Mies van der Rohe, Neue Nationalgalerie, Grundriss des Erdgeschosses mit eingezeichnetem Berlin Block (for Charlie Chaplin) sowie den Verlängerungen von dessen Kubus-Seitenflächen,  1962–67, Berlin.

Abb. 7: Mies van der Rohe, Neue Nationalgalerie, Grundriss des Erdgeschosses mit eingezeichnetem Berlin Block (for Charlie Chaplin) sowie den Verlängerungen von dessen Kubus-Seitenflächen, 1962–67, Berlin.

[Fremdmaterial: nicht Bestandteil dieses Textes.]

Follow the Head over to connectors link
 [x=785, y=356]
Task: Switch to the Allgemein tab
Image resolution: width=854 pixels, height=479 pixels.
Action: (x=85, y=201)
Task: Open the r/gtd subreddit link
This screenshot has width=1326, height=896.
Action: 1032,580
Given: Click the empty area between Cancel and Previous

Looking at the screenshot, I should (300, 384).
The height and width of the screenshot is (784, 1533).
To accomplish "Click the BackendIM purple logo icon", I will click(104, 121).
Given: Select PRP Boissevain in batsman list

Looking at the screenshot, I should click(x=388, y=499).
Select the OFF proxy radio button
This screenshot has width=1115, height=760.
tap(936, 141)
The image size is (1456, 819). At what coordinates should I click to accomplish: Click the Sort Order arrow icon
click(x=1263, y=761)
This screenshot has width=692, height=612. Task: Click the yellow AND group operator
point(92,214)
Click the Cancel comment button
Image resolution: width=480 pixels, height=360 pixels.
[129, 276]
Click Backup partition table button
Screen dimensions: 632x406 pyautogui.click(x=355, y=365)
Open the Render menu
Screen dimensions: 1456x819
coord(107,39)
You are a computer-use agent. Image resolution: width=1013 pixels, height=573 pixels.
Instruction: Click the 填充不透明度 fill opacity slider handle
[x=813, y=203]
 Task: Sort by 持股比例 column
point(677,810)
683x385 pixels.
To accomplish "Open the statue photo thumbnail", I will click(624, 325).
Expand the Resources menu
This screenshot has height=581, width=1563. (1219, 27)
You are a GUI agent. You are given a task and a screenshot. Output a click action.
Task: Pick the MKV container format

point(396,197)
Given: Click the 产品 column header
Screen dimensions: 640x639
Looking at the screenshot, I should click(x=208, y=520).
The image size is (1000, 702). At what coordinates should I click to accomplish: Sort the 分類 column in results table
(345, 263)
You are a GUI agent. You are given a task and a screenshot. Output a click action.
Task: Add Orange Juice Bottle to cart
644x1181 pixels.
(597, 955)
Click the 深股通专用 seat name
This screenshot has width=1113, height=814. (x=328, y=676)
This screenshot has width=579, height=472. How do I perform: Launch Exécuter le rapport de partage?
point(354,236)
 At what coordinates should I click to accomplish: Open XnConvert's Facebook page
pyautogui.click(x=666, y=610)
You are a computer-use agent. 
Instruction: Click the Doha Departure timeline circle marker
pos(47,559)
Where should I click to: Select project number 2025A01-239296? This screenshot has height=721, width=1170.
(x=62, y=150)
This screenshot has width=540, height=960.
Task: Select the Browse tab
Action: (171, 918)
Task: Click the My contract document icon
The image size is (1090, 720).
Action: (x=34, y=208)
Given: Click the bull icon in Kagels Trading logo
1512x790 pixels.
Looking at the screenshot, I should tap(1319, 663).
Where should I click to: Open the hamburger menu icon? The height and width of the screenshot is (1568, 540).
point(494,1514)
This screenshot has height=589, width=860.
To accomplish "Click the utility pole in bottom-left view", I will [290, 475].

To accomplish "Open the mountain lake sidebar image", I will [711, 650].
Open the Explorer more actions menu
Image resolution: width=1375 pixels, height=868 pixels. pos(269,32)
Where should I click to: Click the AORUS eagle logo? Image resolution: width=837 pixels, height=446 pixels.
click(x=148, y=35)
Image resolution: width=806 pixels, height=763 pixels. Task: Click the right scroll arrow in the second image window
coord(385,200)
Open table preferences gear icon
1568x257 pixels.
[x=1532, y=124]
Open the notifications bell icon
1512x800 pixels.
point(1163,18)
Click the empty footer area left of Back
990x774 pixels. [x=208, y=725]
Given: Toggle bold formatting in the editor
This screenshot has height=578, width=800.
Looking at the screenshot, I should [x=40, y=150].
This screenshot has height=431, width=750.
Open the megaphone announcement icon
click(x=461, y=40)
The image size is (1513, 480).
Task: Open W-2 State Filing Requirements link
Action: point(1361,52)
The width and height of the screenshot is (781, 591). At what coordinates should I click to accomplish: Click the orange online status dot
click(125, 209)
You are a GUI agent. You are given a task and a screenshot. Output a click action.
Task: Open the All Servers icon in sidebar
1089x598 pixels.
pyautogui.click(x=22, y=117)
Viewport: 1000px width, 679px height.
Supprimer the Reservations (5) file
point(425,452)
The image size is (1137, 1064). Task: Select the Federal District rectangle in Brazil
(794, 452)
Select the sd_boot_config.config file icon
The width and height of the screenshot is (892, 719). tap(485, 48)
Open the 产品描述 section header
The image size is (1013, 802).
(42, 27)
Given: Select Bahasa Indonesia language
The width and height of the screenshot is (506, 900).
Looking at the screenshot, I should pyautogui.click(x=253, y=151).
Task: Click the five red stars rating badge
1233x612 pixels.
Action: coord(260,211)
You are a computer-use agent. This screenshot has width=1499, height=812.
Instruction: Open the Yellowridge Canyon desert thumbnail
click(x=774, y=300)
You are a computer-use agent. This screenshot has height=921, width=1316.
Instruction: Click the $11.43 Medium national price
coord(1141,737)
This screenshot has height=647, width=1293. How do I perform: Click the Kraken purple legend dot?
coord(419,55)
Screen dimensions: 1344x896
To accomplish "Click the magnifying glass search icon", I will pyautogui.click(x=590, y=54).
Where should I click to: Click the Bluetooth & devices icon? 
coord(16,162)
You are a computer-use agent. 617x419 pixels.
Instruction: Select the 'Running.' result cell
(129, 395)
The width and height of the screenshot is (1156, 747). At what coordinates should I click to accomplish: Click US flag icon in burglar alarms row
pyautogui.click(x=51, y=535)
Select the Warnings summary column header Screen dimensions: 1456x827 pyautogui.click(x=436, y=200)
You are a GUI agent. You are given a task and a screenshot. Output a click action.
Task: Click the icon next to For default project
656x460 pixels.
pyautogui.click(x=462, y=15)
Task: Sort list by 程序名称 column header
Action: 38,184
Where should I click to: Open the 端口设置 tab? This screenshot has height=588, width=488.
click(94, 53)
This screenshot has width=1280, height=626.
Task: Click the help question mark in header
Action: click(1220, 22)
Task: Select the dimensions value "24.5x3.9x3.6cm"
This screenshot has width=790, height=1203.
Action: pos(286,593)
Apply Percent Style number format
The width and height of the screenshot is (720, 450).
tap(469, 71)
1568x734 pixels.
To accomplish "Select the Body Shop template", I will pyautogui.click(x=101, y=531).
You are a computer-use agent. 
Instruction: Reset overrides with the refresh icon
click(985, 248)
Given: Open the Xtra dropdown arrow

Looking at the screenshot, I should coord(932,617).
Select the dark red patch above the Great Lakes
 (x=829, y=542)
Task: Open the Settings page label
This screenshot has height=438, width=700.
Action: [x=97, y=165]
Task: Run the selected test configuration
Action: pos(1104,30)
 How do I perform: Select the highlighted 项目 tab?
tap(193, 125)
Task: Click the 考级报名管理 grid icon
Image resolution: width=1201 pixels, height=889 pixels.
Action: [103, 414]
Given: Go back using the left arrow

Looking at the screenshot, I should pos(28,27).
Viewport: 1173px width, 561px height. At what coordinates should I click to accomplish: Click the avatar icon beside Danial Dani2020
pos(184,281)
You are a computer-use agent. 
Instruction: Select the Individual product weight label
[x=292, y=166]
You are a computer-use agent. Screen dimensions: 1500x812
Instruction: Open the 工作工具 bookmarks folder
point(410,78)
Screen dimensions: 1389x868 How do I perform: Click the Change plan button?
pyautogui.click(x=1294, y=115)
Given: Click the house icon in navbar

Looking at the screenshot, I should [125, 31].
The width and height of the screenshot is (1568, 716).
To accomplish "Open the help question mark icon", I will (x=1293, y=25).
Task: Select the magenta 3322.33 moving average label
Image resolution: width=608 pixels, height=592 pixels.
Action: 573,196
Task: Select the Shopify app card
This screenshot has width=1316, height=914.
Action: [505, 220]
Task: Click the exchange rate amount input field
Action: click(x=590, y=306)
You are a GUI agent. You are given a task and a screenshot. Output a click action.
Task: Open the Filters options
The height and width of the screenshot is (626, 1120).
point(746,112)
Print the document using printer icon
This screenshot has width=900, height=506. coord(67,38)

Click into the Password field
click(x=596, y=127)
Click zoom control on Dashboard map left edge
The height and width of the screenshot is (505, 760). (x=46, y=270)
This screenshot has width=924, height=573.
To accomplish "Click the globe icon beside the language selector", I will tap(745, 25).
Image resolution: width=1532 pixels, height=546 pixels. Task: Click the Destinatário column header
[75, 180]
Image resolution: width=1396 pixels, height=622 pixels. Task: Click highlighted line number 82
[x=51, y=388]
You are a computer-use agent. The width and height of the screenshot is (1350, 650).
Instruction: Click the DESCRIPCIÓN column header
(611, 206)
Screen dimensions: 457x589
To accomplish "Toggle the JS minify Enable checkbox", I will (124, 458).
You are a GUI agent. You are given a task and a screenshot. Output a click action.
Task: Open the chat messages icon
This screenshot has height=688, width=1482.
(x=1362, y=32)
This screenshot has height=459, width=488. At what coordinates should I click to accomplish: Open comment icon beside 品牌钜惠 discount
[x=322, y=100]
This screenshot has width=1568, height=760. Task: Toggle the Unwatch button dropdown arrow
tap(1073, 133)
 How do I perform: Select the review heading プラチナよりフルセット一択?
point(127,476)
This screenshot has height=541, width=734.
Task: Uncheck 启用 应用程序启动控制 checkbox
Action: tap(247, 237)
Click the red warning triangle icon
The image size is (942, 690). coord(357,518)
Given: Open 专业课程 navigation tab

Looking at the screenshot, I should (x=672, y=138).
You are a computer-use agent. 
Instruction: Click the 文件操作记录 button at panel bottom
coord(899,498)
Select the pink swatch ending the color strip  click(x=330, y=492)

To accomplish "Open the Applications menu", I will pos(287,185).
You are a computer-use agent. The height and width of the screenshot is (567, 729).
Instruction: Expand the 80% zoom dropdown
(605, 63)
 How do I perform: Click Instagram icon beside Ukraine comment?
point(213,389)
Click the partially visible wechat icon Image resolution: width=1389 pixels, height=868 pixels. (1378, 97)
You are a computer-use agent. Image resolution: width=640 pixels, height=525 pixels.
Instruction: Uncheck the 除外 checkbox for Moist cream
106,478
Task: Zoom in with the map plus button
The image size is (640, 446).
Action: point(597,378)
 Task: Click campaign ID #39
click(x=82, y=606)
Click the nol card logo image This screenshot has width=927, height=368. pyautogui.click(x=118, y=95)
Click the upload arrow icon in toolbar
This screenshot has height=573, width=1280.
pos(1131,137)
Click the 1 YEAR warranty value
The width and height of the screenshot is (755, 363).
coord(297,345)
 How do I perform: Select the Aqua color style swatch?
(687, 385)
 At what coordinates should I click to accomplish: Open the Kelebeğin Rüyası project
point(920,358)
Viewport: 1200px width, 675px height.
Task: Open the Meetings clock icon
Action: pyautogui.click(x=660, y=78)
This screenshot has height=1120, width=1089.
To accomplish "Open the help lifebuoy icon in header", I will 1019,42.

Die Seitenflächen des Berlin Block wenden sich durch diese Drehung einerseits den von der Treppe und andererseits den von der Potsdamer Straße kommenden Betrachter und Betrachterinnen zu. Durch ihre Platzierung stellt sie sich ihnen als massiver Stahlkörper in den Weg. Gleichzeitig wendet sich die südöstliche, vertikale Kante des Kubus jenen zu, die in die Halle der Neuen Nationalgalerie eintreten (Abb. 7).

Mies van der Rohe, Neue Nationalgalerie, Eine Hälfte der südlichen Seitenansicht der Neuen Nationalgalerie mit eingezeichnetem, abgesenktem Berlin Block (for Charlie Chaplin) sowie der Verlängerung von dessen oberer Kubusfläche,  1962–67, Berlin.

Abb. 8: Mies van der Rohe, Neue Nationalgalerie, Eine Hälfte der südlichen Seitenansicht der Neuen Nationalgalerie mit eingezeichnetem, abgesenktem Berlin Block (for Charlie Chaplin) sowie der Verlängerung von dessen oberer Kubusfläche, 1962–67, Berlin.

Durch die einseitige Absenkung von 7 cm in den Terrassenboden, neigt sich der Berlin Block um 2° auf die Neue Nationalgalerie zu. Diese leichte Neigung setzt der allgegenwärtigen, dominanten Untersicht des Daches eine permanente Sichtbarkeit der oberen Kubusfläche entgegen, die die Absenkung und Zuneigung der Skulptur zum Gebäude hin akzentuiert (Abb. 8). Anhand einer Verschiebung und zwei Drehoperationen des orthogonalen, geometrischen Systems der Mies‘schen Architektur schafft sich der Berlin Block ein eigenes System, das allerdings mit einem Grundmaß von 1,905 Metern operiert. Die Granitplatten, die durch die Absenkung der Skulptur betroffen sind, wurden beschnitten und einem aus dem orthogonalen System Serras resultierenden Fugenmuster unterworfen.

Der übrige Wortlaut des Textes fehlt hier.